Genre : histoire, aventure, drame.
Vu en VOST.
Île de Nantucket, Massachussets, 1850. L'écrivain Herman Melville vient trouver un aubergiste, Thomas Nickerson, pour lui demander de faire un récit précis. En effet, Nickerson est alors le dernier survivant des marins qui ont navigué, entre 1819 et 1820, sur l'Essex, un navire baleinier qui aurait été coulé par un immense cachalot blanc, lequel n'a cessé d'entretenir les légendes depuis.
D'abord réticent, Nickerson finit par céder et narrer l'histoire de l'Essex, du capitaine George Pollard et d'Owen Chase.

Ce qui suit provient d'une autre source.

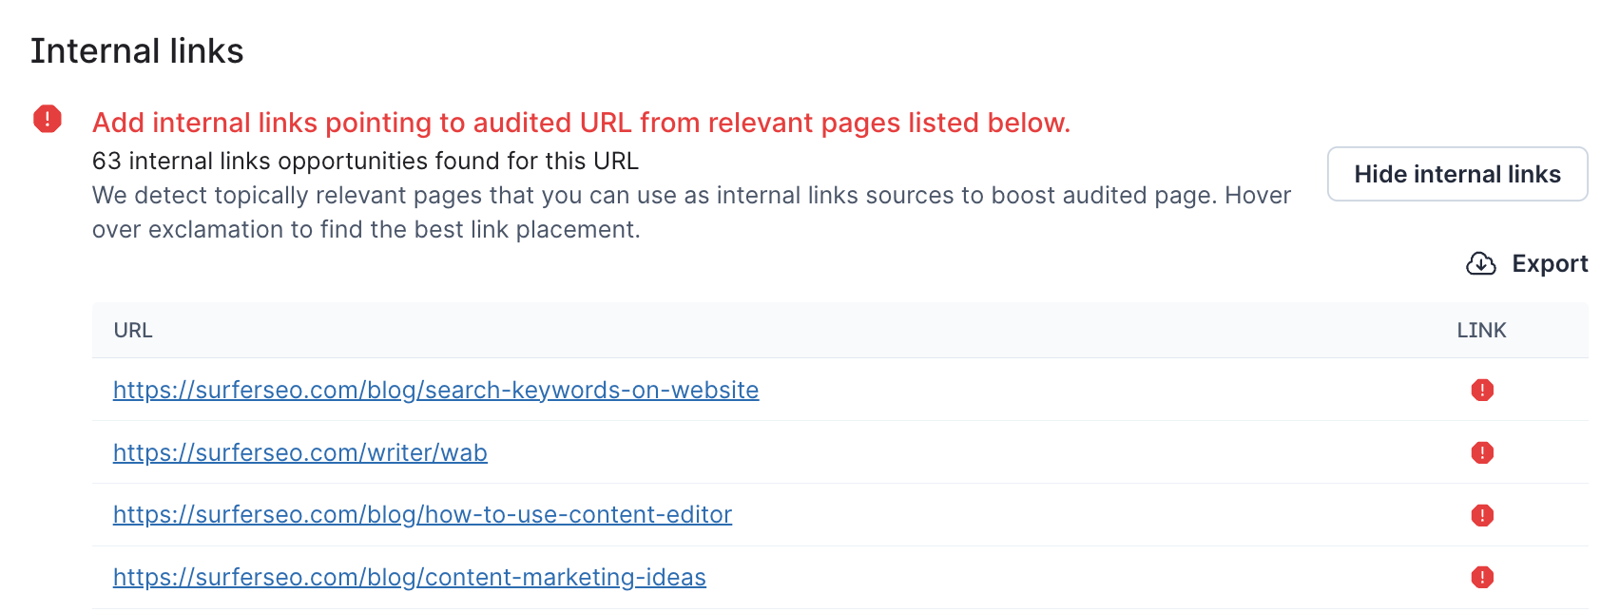Click the cloud download Export icon
Image resolution: width=1620 pixels, height=612 pixels.
tap(1480, 263)
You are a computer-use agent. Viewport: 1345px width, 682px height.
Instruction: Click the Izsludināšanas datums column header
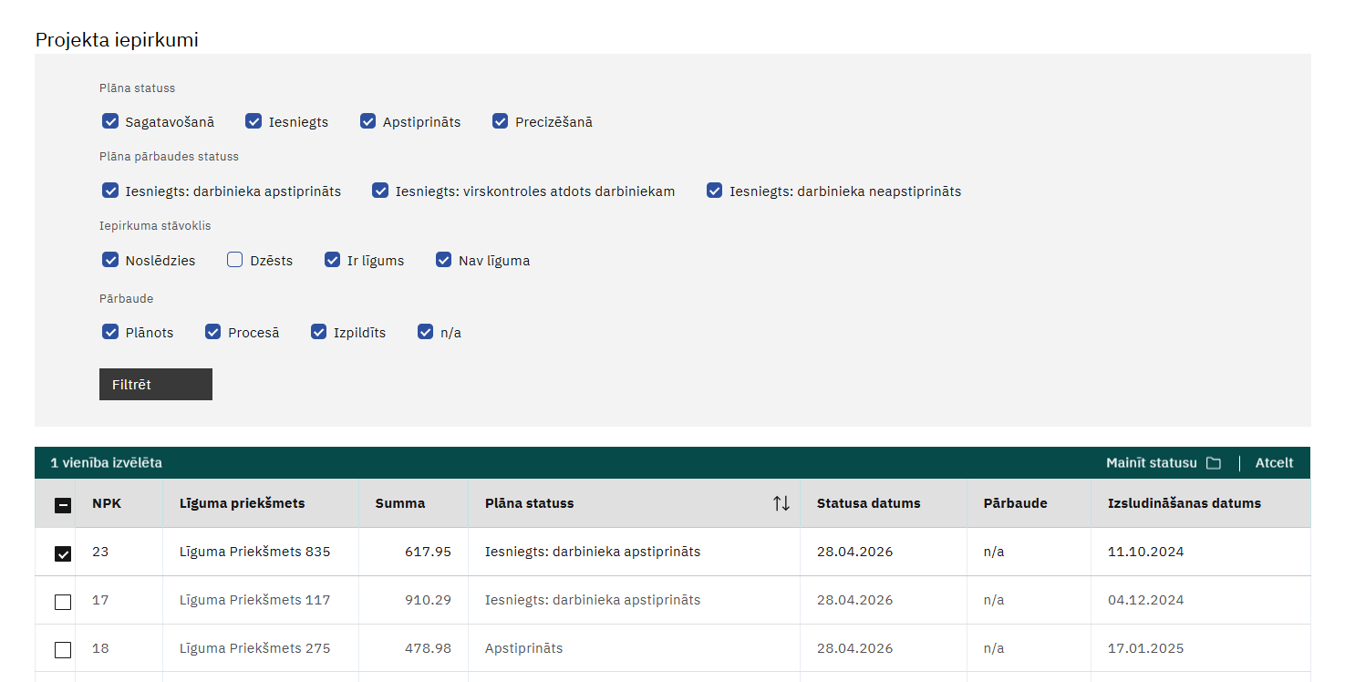1184,503
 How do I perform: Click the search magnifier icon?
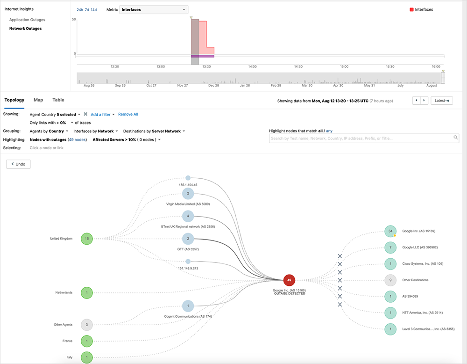(456, 138)
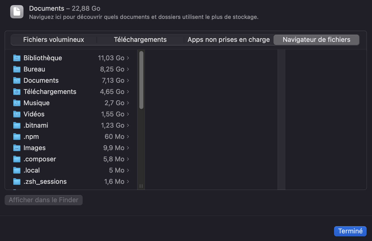This screenshot has height=241, width=372.
Task: Switch to the Fichiers volumineux tab
Action: (53, 40)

Alors ce film, je voulais le voir pour tout un tas de raisons, et maintenant que c'est chose faite j'en suis ravi parce qu'il est aussi intéressant que je le soupçonnais. Il faut savoir que ce n'est que le troisième long-métrage de Ron Howard que je vois, mais j'ai adoré les deux autres, le classique de fantasy Willow et le thriller haletant Da Vinci Code (qui raconte merveilleusement bien une histoire totalement fictive. Si vous avez un autre avis sur le caractère fictionnel ou la portée de ce récit, merci de bien fermer vos gueules). Ron Howard a tourné Rush, film sur la course automobile, qui était déjà un duel entre deux hommes dont l'un était incarné par Chris Hemsworth : rien d'étonnant à ce que l'Australien soit de retour ici.
Et puis accessoirement Au cœur de l'océan est un film sur l'océan – que j'adore – la vie marine – que j'admire – et une adaptation de l'histoire vraie qui a inspiré Moby Dick. Bref, avant même de le voir, j'avais déjà un à priori plutôt positif. Lequel a été confirmé rapidement par la présence d'un casting ahurissant.

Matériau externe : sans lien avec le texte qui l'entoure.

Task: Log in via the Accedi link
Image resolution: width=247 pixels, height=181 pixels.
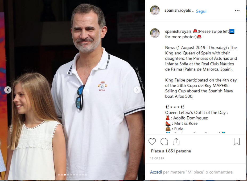Action: pyautogui.click(x=156, y=172)
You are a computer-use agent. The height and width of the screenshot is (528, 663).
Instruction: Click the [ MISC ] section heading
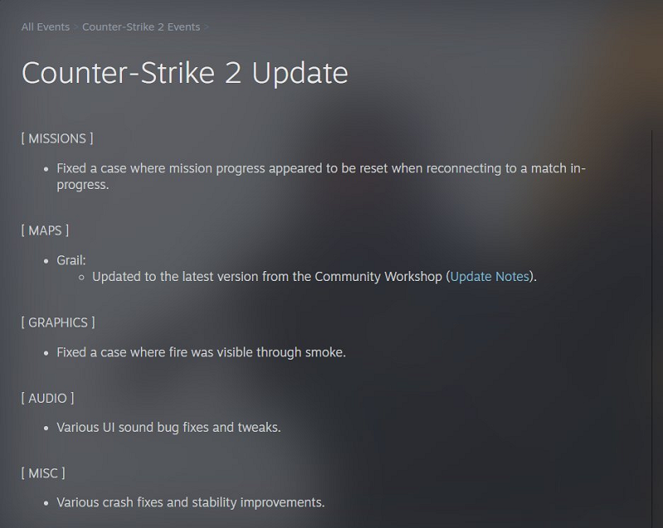[43, 473]
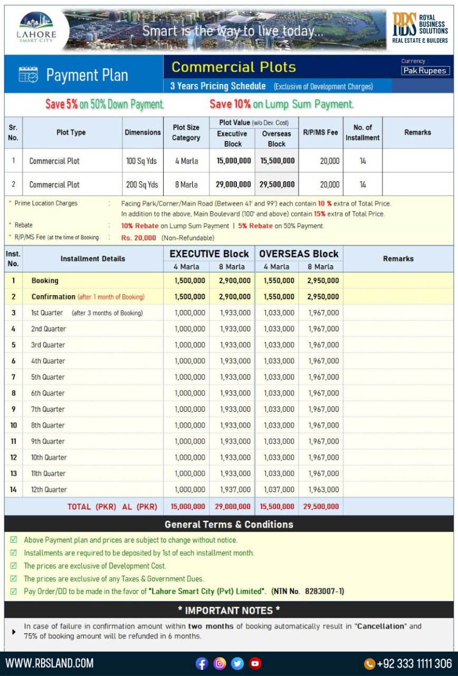Select the EXECUTIVE Block column header
This screenshot has height=676, width=458.
coord(209,254)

Le port de Nantucket, telle que présenté au début du film (Rodeo c'est la boîte d'effets spéciaux).
Chris Hemsworth, on le présente plus (enfin y'a intérêt), Cillian Murphy est génial aussi, Brendan Gleeson est un de mes héros du cinéma, Benjamin Walker a incarné assez justement un Abraham Lincoln chasseur de vampires en 2012, Ben Whishaw reprend ici un rôle comparable à l'un de ses personnages du magistral Cloud Atlas (Robert Frobischer dans le segment 1936) et Tom Holland, que j'ai agréablement découvert en Spiderman dans Captain America Civil War, semble être un jeune talent en pleine ascension. Ajoutez aussi Michelle Fairley (Catelyn Stark dans Game of Thrones), Joseph Mawle (Benjen Stark dans Game of Thrones) et Jordi Mollà (un portrait craché de Gerard Butler espagnol) dans des rôles secondaires mais marquants, et on a fait le tour.

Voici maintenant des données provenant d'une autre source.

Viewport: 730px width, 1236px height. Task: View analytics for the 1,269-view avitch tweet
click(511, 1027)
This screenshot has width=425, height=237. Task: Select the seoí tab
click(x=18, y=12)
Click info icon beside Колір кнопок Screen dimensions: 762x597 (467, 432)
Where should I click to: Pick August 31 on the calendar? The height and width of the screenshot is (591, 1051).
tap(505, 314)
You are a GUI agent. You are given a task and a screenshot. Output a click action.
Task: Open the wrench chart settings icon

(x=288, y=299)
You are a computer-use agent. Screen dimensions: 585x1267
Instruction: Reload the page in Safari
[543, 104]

En fait, de manière similaire à Master and Commander (de Peter Weir avec Russel Crowe et sorti en 2003), on a ici affaire à un film de navigation dans lequel la narration est logiquement centrée sur un petit nombre de personnages – les officiers de bord – et dans une moindre mesure sur le narrateur interne, Nickerson, et son destinataire, Melville, le film jouant en permanence sur une double-temporalité.
Ce choix narratif est d'ailleurs parfaitement assumé et légitime, en rapport avec l'histoire racontée. L'histoire de l'Essex, déjà connue (évidemment) au moment de l'écriture du film veut que, après le naufrage, les marins survivants aient souffert le calvaire jusqu'à leur retour au pays – pour ceux qui sont rentrés – et sans vouloir spoiler, on peut comprendre que Nickerson n'ait pas très envie de replonger dans cette partie dramatique de sa vie – à titre d'information, il a 14 ans quand il est engagé comme moussaillon sur l'Essex.
De fait, l'intrigue laisse énormément de place aux émotions et aux sentiments des personnages. Dans un premier temps parce qu'ils sont contents de partir et assez confiants, sauf Owen Chase qui convoitait le poste de capitaine qu'on a filé à Pollard. Par la suite, suivant les aléas du voyage, le doute naît face à l'absence de baleines au large du Canada, laisse place à l'engouement après la rencontre du capitaine espagnol en Equateur – malgré le récit apocalyptique de celui-ci, des centaines de baleines protégées par un énorme démon blanc.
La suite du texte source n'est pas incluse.